The journey backwards through Joel and Clem’s relationship in his mind gives a great journey through a relationship with the romantic beginnings being the climax of a long relationship instead of simply the ignorant infatuated starting point that is lost as time goes on. By the time we reach the beginning of their relationship in his dream, we see characters who have traversed a whole relationship of ups and downs and who have traversed the trip back through it in the dream world and have all this connection. And we see them reenacting in dream form their initial meeting in such a way that retains its freshness and romance and wonder of two people meeting for the first time while commenting on what’s ahead. It’s an amazing combination of perspectives loaded into one scene before yet another time jump forward in time outside of the dream world.
(Don’t watch if you’ve not seen the film)
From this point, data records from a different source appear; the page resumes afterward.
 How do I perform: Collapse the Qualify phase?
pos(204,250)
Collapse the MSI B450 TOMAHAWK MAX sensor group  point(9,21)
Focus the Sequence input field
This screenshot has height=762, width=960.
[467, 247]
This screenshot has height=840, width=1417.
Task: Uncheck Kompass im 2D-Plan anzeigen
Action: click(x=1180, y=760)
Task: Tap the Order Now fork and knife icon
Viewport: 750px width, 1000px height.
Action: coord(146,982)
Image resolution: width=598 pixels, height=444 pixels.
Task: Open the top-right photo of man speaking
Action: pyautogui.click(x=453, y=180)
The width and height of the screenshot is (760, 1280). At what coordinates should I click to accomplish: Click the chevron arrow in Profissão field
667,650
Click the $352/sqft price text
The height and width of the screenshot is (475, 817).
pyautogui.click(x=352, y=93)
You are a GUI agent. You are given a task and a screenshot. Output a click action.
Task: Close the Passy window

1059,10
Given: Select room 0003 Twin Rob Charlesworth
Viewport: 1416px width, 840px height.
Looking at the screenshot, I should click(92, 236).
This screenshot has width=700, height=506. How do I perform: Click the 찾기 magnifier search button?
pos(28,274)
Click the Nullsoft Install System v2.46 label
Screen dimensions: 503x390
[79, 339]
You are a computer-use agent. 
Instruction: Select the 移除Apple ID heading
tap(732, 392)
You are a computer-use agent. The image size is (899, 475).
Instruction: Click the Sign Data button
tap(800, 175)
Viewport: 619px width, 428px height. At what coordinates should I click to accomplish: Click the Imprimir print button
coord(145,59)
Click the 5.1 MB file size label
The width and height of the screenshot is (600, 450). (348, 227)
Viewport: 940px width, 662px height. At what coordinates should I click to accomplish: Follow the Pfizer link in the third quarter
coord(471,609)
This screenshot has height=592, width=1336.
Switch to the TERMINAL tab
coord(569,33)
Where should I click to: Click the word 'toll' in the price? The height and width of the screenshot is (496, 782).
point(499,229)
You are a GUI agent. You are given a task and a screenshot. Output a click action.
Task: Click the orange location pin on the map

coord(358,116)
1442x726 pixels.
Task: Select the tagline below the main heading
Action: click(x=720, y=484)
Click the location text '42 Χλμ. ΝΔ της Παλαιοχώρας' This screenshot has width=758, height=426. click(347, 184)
What makes the narrative structure so staggering and amazing is that it manages to play tricks on you, not letting you know exactly what’s going on for a solid half an hour into the film—-not even making clear when you have entered the dream world until Joel himself becomes aware of it despite confusing and bizarre scene transitions that precede the awareness—-but then sorts itself out and becomes completely intelligible. The film, without resorting to talky explanations, manages to utterly confuse and disorient for experiential effect and then to explain itself in such a way that having had the disorienting experience you can follow things out the rest of the way and not stay lost for the sake of the writer’s ego. The structure is disorienting when that’s best for the experience and then clear and masterfully ordered and balanced so that the surreality does not lose the audience or dwarf the emotional narrative that is of the primary importance.
And let’s not forget the narrative structure of the story running outside of Joel’s head that keeps returning the film to reality and giving a parallel commentary on the same themes running in the dream world. It also gives information insightful for interpreting the meanings and inspirations of Joel’s dreams. Even the subplot, involving the wonderfully underrated performances of Kirsten Dunst, Tom Wilkinson, and Mark Ruffalo, wonderfully leads to a narratively perfect and poignant heartbreaking twist. Dunst is perfect as the young woman with a crush on her boss, while screwing around with Ruffalo. Wilkinson perfectly plays an ostensibly caring and level headed doctor with questionable ethics and disappointingly passive justification for them. Elijah Wood also gives one of his best performances as a clueless, unscrupulous loser exploiting illicitly gained information to get a woman way out of his league. It’s hysterical to listen to his pathetic cliches as he refers to his brand new “girlfriend” as “the old lady” and tells her on her answering machine that he “loves her so much.” He’s written as a scathingly comic and pathetic satirical character.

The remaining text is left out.